Gov. Wolf pushed the Pennsylvania primary originally scheduled for April back to June 2 and Allegheny County consolidated polling places because of the coronavirus pandemic.
November election: Back to normal?
Downs said residents would likely return to their regular polling places for the November election unless the state again permits counties to consolidate up to 60% of polls.
“Consolidation is only applied to this election by state law,” she said.
The county finished scanning and tabulating results around 2 p.m. Wednesday but it still has considerable work to do as ballots continue filtering in.
Gov. Tom Wolf issued an executive order Monday extending the deadline for Allegheny and five other counties to receive mail-in and absentee ballots by mail. They will be accepted through 5 p.m. June 9, as long as they were postmarked by election day.
Counties have until June 22 to certify election results.

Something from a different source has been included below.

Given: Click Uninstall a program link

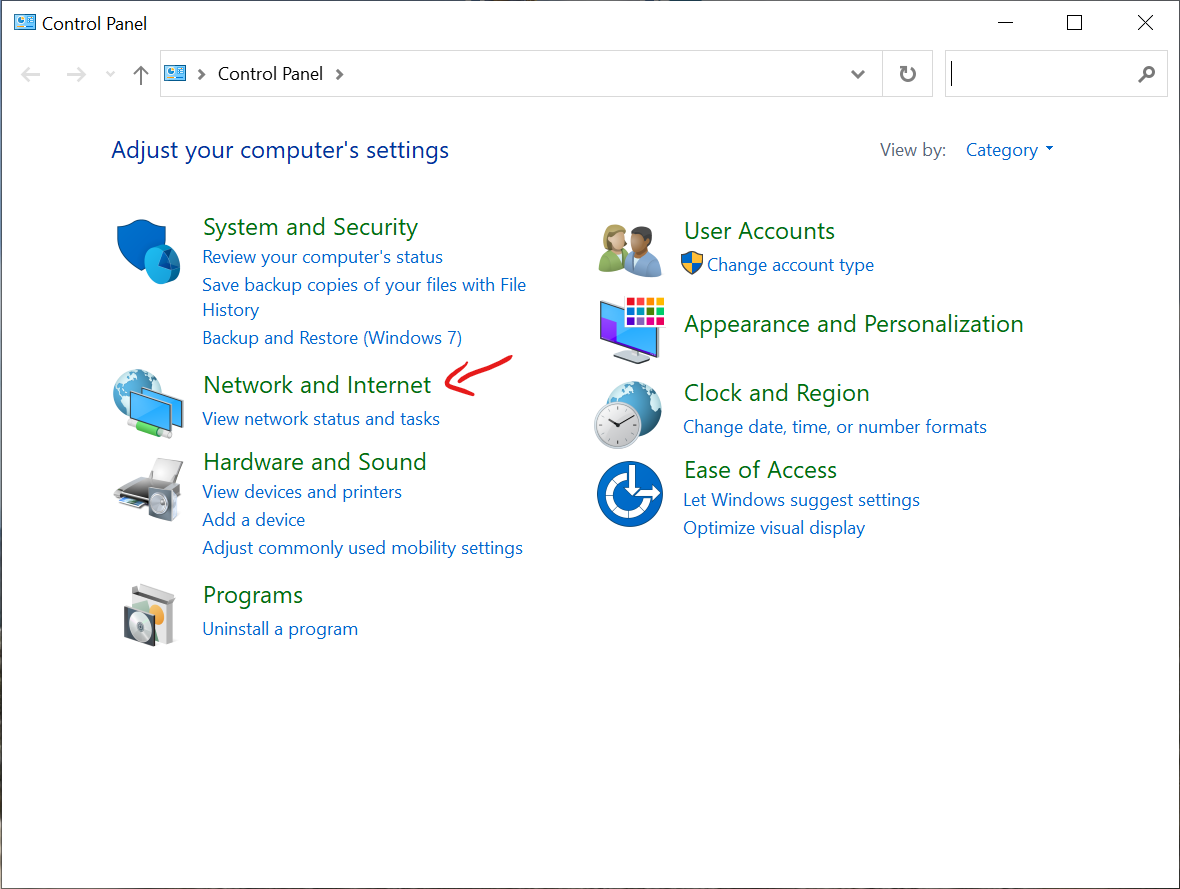Looking at the screenshot, I should point(280,629).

“I’m sure we’re going to set up a process where we’ll do them all at one time and it will be open to any candidates who will be asking to watch,” Voye said.
He said mail-in ballots permitted for a first time in Pennsylvania during this primary delayed the results. Ballots were in envelopes that were placed in a second “secrecy” envelope.
“It was physically opening and extracting the secrecy envelopes and extracting the ballots from the absentee and mail-in envelopes,” he said, adding that some ballots also jammed in scanners because of folds. “That’s a very manual and time-consuming process. That took longer than expected.”
Workers scanned and counted all absentee and mail-in ballots and those cast in about 62% of the county’s 1,323 polling places by 2:30 a.m. Tuesday. On Wednesday, they finished counting ballots from about 500 outstanding polls.
He said the county would likely return to scanning ballots at polling places in November. He also plans to add election workers.
“I think we’ll need to throw more people at it,” he said. “We’ll start earlier, at least have more people and more shifts, and maybe work through the night.”